Pixel coordinate grounding data:
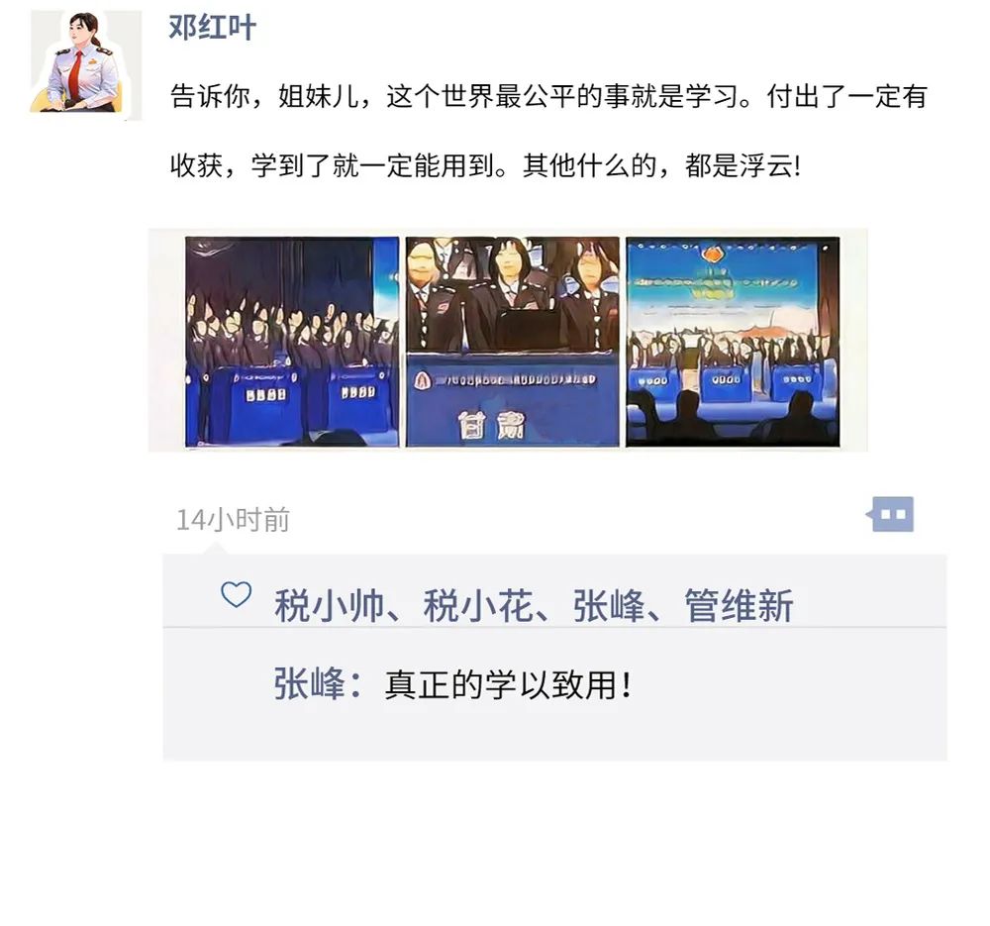This screenshot has width=990, height=926.
Task: Click the 14小时前 timestamp
Action: pos(233,520)

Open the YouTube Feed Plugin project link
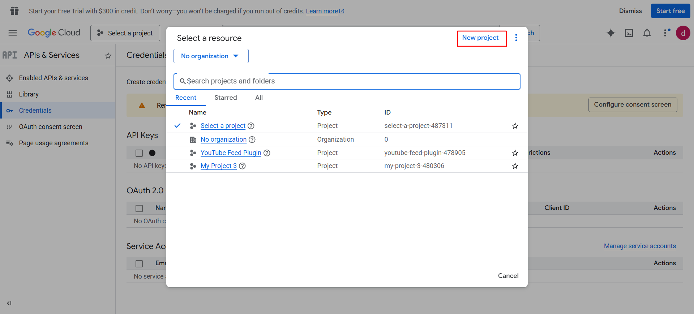click(x=231, y=153)
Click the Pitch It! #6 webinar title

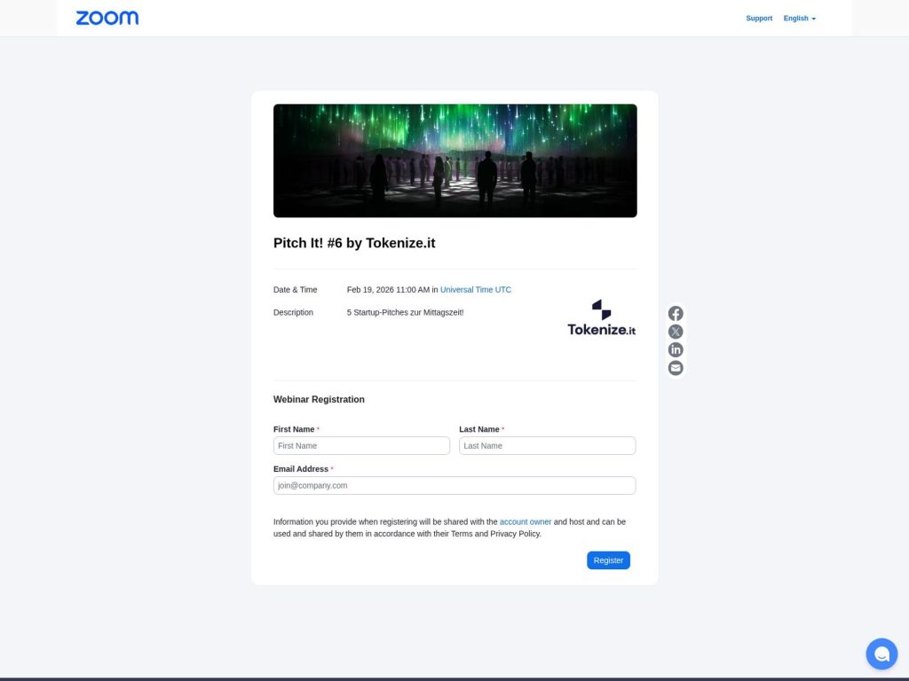(354, 243)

• [Description of the task]: Could you reproduce exactly the lines from the one containing "Open the YouTube Feed Plugin project link" through the last line of the records, both included, leaving out the pictures?

• [Completed exercise]:
Open the YouTube Feed Plugin project link
click(x=231, y=153)
Click the Pitch It! #6 webinar title

(354, 243)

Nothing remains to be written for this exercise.